Через так называемое «второе южнославянское влияние» - агиографов сербского и болгарского происхождения - на Русь проникает стиль византийского «плетения словес». Прежняя краткая «память» о святом преображается в обширное хвалебное церковно-историческое слово. Личность агиографа, прежде скрывавшаяся, теперь выступает более или менее ясно. Нередко в житии дается краткая биография автора. Местом составления жития становятся уже не только города, но и отдаленные от культурных центров монастыри. И потому в житиях этой поры много ценного с исторической точки зрения бытового материала. Самыми известными книжниками этой эпохи стали Пахомий Логофет (Серб), оставивший 10 житий, 6 сказаний, 18 канонов и 4 похвальных слова святым, и Епифаний Премудрый – автор житий Стефана Пермского и наиболее прославленного русского святого, основателя Свято-Троицкой Лавры - преподобного Сергия Радонежского.

6 мая 1684 года, архимандрит Киево-Печерской лавры Варлаам благословляет Димитрия, будущего митрополита Ростовского, а тогда еще насельника Киево-Печерской обители, составить сборник житий святых на весь год. Благословение стало началом огромнейшего труда: Димитрию предстояло создать жизнеописания всех святых, почитаемых всей Православной Церковью. И сам Димитрий считал, что отныне находится «в послушании святом, от Малороссийской Церкви мне врученном». 

Чем же располагала русская Церковь к этому времени?

* * * * * * * * *

Текст задания =
Ответьте на вопросы по фрагменту.
(а) Через что на Русь проникает стиль византийского «плетения словес»?
(б) Сколько житий оставил Пахомий Логофет?
(в) Кто 6 мая 1684 года благословил Димитрия составить сборник житий святых на весь год?

(Строки с поиском слов и элементов)

* * * * * * * * *

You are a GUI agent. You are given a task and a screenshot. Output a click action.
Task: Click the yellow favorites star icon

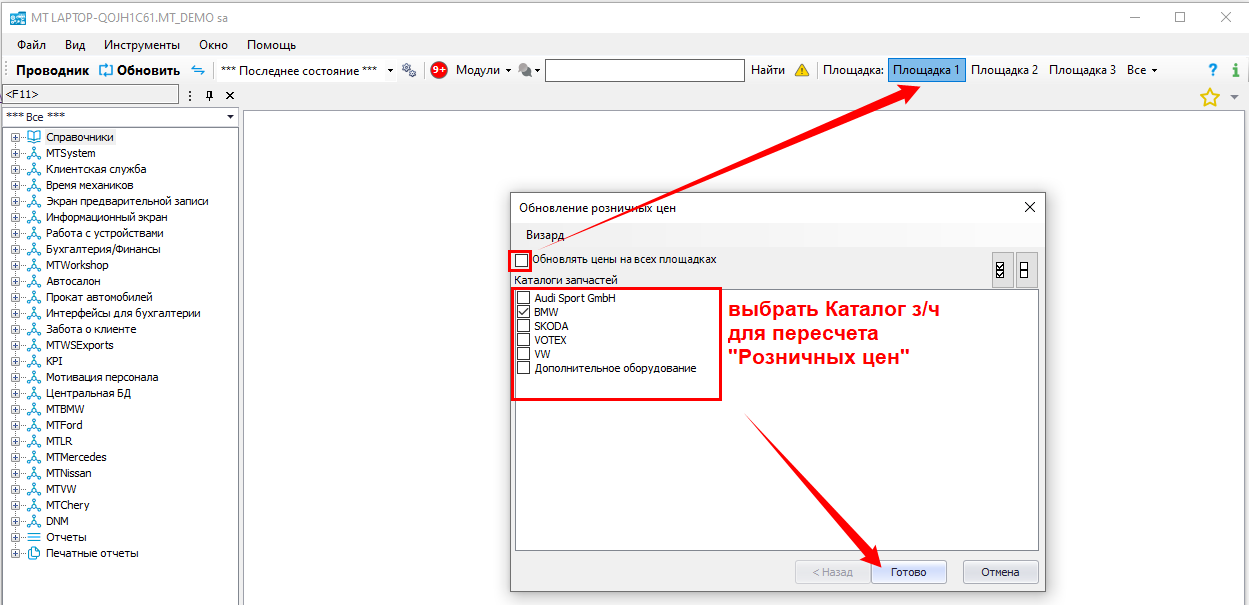click(x=1209, y=97)

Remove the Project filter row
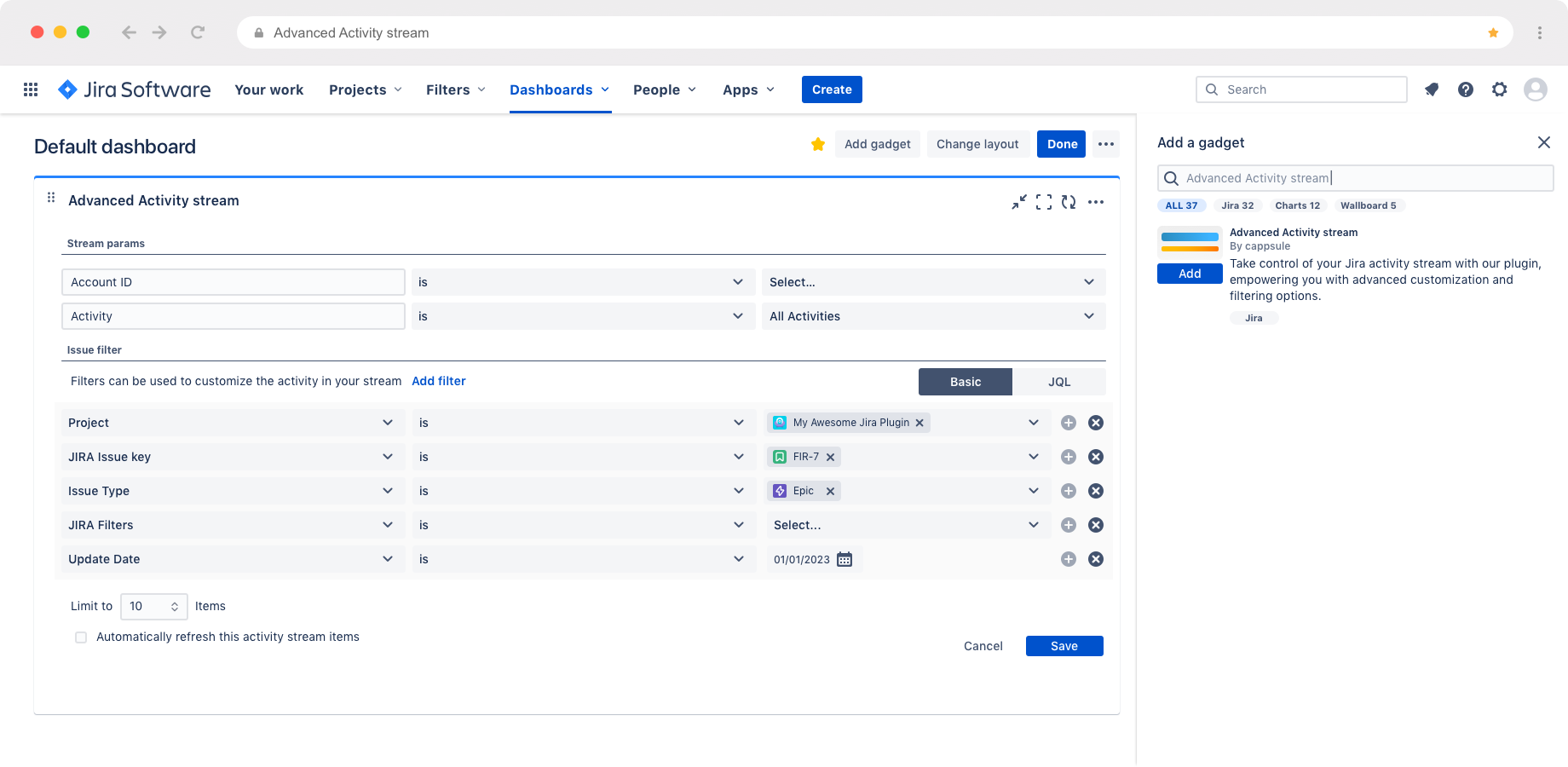(x=1096, y=423)
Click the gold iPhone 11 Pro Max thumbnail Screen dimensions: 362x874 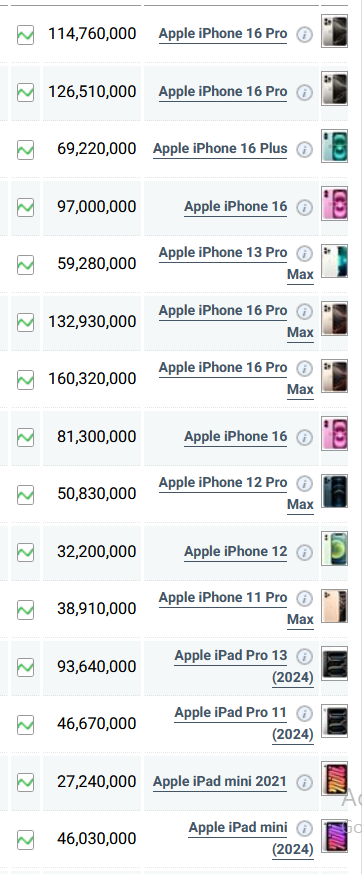pos(335,606)
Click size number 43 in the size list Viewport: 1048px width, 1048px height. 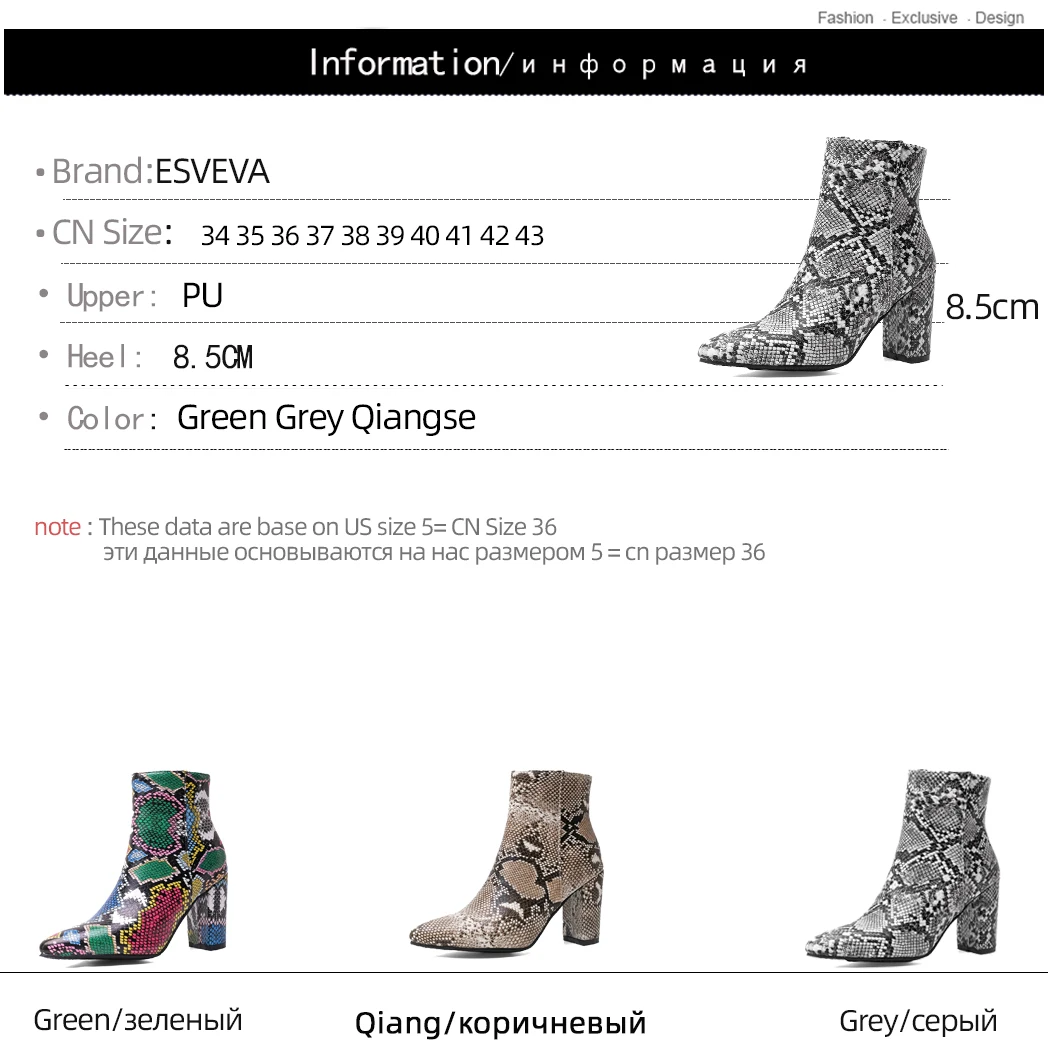(529, 235)
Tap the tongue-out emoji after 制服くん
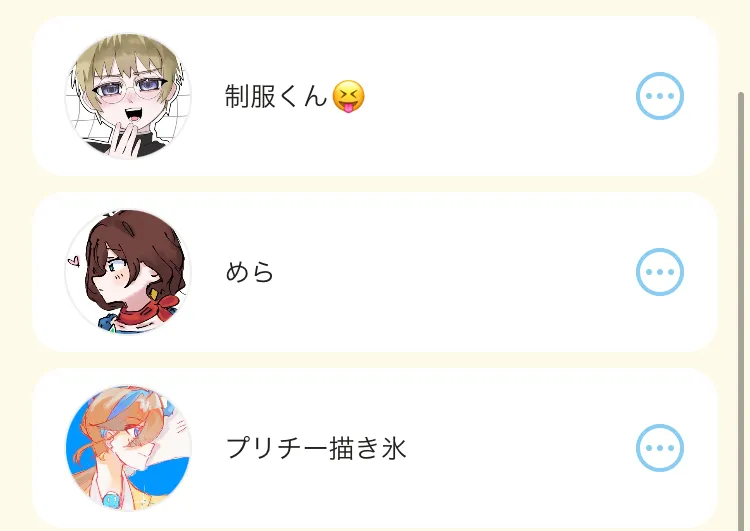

* * * * * * * * *

Правильный ответ =
(а) Через так называемое «второе южнославянское влияние», то есть через агиографов сербского и болгарского происхождения.
(б) Десять житий.
(в) Архимандрит Киево-Печерской лавры Варлаам.